CIUDAD JUÁREZ, Chihuahua. — José Luis Arellano Cuarón, propietario del crematorio Plenitud, perdió de forma definitiva la protección del amparo federal que le permitía enfrentar su proceso penal en libertad, por lo que fue declarado formalmente prófugo de la justicia y las corporaciones policiales de los tres niveles de gobierno han recibido la instrucción de reactivar las órdenes de aprehensión en su contra.
La revocación de la medida cautelar ocurrió luego de que el empresario incumpliera el plazo fijado por el juzgado penal de primera instancia para presentarse a rendir su declaración. Tras ausentarse de las citaciones judiciales impuestas como condición obligatoria para mantener suspendida la orden de arresto, las autoridades determinaron retirarle el beneficio legal y ordenar su inmediata localización y captura en territorio mexicano.

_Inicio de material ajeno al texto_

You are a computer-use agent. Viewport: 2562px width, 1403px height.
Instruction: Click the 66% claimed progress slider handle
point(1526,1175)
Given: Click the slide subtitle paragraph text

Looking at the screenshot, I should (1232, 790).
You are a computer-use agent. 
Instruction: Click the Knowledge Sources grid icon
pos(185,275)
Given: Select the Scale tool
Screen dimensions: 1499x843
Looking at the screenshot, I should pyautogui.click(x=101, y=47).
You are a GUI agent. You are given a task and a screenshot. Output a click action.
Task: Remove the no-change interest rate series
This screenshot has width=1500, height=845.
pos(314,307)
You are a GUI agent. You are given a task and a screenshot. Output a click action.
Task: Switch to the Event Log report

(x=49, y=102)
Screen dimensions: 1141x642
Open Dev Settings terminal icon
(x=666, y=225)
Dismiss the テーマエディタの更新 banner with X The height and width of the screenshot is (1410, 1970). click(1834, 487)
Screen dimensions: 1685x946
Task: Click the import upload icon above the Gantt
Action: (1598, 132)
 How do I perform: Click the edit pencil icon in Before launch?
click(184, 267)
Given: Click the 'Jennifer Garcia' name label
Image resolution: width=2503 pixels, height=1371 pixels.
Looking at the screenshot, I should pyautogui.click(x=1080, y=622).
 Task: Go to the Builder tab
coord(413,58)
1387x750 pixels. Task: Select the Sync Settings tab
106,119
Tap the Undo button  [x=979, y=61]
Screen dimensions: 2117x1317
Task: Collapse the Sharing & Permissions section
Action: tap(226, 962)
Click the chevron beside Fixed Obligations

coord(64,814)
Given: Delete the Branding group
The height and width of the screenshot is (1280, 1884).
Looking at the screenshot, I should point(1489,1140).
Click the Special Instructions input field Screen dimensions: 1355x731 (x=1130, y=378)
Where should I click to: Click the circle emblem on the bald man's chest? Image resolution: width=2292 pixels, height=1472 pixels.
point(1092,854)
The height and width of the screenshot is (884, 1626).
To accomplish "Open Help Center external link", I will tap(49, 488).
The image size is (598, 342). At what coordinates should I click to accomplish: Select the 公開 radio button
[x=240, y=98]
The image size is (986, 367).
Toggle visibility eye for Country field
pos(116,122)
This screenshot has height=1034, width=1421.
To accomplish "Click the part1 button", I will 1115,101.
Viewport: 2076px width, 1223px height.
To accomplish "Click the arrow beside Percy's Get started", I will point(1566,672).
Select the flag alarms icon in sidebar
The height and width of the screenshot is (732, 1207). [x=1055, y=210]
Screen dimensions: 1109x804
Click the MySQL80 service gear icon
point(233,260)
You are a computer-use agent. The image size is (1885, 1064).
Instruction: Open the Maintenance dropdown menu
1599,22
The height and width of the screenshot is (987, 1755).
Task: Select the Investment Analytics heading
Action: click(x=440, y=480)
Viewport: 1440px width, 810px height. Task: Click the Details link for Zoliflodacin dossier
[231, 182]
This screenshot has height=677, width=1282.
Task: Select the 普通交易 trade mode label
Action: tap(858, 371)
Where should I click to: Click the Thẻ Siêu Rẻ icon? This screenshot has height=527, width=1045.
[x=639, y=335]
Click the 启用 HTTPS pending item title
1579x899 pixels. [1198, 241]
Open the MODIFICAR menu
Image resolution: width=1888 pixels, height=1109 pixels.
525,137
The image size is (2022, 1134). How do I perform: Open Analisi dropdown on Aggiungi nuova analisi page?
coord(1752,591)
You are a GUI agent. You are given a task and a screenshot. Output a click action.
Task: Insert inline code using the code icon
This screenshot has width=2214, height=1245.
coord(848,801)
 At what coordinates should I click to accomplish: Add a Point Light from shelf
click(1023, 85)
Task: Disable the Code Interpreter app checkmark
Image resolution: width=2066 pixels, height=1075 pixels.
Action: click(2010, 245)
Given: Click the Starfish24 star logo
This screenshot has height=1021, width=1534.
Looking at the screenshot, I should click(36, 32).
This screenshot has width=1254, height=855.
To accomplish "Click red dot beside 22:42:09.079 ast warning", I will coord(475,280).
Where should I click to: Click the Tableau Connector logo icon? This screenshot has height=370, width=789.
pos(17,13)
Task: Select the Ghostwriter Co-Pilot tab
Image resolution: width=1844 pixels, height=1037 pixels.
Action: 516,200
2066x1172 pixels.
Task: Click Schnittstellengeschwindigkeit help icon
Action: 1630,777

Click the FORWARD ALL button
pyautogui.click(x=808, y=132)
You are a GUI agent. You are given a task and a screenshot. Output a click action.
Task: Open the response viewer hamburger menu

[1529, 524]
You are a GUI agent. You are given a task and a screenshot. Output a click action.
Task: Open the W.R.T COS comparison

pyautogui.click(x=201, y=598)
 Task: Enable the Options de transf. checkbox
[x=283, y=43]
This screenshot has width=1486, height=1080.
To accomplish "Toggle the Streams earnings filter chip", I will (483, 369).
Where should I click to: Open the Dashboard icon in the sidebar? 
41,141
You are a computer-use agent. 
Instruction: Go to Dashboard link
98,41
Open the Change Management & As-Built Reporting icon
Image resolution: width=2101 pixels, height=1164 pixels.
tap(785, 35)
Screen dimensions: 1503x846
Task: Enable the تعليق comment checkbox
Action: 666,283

El caso judicial se remonta a junio de 2025, cuando las autoridades estatales descubrieron 386 cadáveres embalsamados y hacinados en las instalaciones del crematorio. Aunque el imputado permaneció bajo prisión preventiva durante varios meses, su defensa legal había logrado conseguir una suspensión provisional que le otorgó la libertad condicional; sin embargo, sus reiteradas inasistencias a los tribunales del fuero común y federal terminaron por anular dicho recurso.